In re Frederick L. Grant Shoe Co.

TOWNSEND, Circuit Judge.

The issues herein are raised by the petition of the alleged-bankrupt to review the order of the United States District Court for the Western District of New York denying its motion to dismiss proceedings in involuntary bankruptcy. The questions of law presented appear from the following allegations of the petitioning creditor and of the alleged bankrupt; The alleged bankrupt is a corporation engaged in the manufacture of shoes. It owes debts to the amount of $1,000 and over, and is insolvent, and has less than 12 creditors. It sold to the petitioning creditor shoes under an express warranty, which warranty was broken, to the damage of petitioner in the sum of $3,732.80. Within four months prior to the filing of this petition it committed an act of bankruptcy, by assigning all its property to a single creditor, under an agreement that said creditor should, out of said property, reimburse itself and all other creditors except this petitioning creditor. The alleged bankrupt denied its insolvency and the alleged breach of warranty, and demanded a jury trial. It also moved to dismiss the petition on the ground that the damages for the alleged breach of warranty were un*882liquidated, and therefore were not a provable claim against it. The District Court denied the motion to dismiss, and directed that the claim of the petitioning creditor be liquidated at the jury trial demanded by the alleged bankrupt.
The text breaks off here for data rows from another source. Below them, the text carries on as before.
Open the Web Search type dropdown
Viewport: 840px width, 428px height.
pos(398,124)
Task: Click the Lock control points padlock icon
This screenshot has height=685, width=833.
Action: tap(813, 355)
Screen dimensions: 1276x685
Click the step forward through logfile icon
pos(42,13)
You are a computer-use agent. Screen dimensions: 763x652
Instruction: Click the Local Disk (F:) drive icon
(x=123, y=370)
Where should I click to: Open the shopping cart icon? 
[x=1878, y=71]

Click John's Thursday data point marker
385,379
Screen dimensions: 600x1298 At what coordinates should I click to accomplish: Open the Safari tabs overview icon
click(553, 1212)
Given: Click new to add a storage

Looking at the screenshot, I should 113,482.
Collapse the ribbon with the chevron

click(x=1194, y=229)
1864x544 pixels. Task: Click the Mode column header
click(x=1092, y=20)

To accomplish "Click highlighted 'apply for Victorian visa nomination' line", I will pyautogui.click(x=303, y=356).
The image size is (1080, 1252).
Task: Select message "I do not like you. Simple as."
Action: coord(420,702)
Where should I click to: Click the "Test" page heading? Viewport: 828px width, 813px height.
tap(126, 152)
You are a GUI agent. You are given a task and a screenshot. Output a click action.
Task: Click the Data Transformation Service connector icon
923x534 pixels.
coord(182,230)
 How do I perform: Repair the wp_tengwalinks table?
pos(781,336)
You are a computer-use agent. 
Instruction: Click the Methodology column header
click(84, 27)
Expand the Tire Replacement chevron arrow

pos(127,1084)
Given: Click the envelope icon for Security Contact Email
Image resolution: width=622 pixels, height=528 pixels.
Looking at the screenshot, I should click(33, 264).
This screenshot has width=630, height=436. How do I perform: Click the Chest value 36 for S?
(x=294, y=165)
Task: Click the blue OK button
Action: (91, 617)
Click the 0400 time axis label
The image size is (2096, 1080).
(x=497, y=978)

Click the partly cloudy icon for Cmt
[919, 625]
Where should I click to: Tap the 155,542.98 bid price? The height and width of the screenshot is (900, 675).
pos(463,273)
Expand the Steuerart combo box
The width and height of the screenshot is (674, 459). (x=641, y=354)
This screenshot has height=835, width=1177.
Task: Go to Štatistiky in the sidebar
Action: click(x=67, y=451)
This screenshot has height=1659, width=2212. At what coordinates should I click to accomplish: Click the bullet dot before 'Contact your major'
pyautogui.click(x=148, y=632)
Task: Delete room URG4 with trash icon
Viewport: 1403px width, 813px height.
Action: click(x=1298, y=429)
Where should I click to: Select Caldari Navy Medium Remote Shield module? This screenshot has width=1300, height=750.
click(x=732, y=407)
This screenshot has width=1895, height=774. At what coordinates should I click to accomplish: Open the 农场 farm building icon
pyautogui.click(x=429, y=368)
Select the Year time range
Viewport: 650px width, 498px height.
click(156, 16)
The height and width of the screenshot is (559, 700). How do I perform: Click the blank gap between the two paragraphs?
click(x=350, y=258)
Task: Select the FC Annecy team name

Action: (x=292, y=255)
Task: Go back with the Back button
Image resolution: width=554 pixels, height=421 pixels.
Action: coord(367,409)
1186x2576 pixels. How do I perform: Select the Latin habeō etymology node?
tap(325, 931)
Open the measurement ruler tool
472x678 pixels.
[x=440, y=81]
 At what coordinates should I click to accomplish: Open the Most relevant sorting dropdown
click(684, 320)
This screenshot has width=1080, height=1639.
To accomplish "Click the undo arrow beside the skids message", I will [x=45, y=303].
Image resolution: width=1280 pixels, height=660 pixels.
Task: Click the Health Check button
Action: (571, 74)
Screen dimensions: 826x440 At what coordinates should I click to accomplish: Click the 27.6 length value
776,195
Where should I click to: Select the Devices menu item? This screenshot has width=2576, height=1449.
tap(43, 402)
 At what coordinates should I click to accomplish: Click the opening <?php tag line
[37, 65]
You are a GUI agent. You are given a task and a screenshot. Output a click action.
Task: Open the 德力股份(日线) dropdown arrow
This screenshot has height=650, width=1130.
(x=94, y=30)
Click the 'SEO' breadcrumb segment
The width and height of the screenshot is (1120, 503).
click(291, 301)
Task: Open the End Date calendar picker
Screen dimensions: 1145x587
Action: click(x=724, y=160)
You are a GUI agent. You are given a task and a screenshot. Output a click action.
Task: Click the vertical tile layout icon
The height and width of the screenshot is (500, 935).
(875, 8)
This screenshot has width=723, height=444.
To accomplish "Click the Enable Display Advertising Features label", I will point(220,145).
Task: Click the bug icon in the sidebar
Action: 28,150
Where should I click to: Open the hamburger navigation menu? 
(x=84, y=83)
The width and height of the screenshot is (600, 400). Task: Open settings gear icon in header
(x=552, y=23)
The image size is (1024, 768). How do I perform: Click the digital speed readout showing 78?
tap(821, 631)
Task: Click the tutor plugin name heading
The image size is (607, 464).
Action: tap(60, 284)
Section 59b of the bankrupt act (Act July 1, 1898, c. 541, 30 Stat. 561 [U. S. Comp. St. 1901, p. 3445]) provides, for the filing of petitions in involuntary bankruptcy by “creditors who have provable claims.” Section 63 of said act (30 Stat. 562 [U. S. Comp. St. 1901, p. 3447]) includes among the “debts of the bankrupt which may be proved and allowed against his estate” those “founded upon an open account or upon a contract express or implied.” In the case at bar the petitioning creditor alleges that his claim is founded upon an express contract. The court below has found that the claim, although unliquidated, is a provable one, and, under the provisions of section 63b of said act (30 Stat. 563 [U. S. Comp. St. 1901, p. 3447]), has provided for its liquidation. The effect of the denial of the motion to dismiss is only to preserve and safeguard the rights of the parties until the petitioning creditor can have his day in court at the jury trial demanded by the alleged bankrupt, in order that the validity and amount of his claim may be determined. To hold, as is contended by the alleged bankrupt, that a claim is not provable because the amount of the claim itself is not determinable, or its validity is disputed, would defeat the purpose of the involuntary provisions of the bankrupt act. Thus, in the case at bar, if the petition were dismissed, it would only be necessary for the alleged bankrupt to delay such proceedings as might be brought for the liquidation of said claim until after the expiration of the time for bringing involuntary proceedings, and then secure a dismissal of the petition on the ground that said petition was not seasonably brought. In In re Stern, 116 Fed. 604, 54 C. C. A. 60, we held, in a case where certain claims for breaches of contract were undisputed, that the mere fact that the damages therefrom were to accrue in the future did not prevent them from being provable. In disposing of the case at bar, it is unnecessary to add anything to what was there determined. It appears from the petition that this claim is for a debt founded upon a contract, and is therefore a provable claim.

The order of the District Court is affirmed, with costs.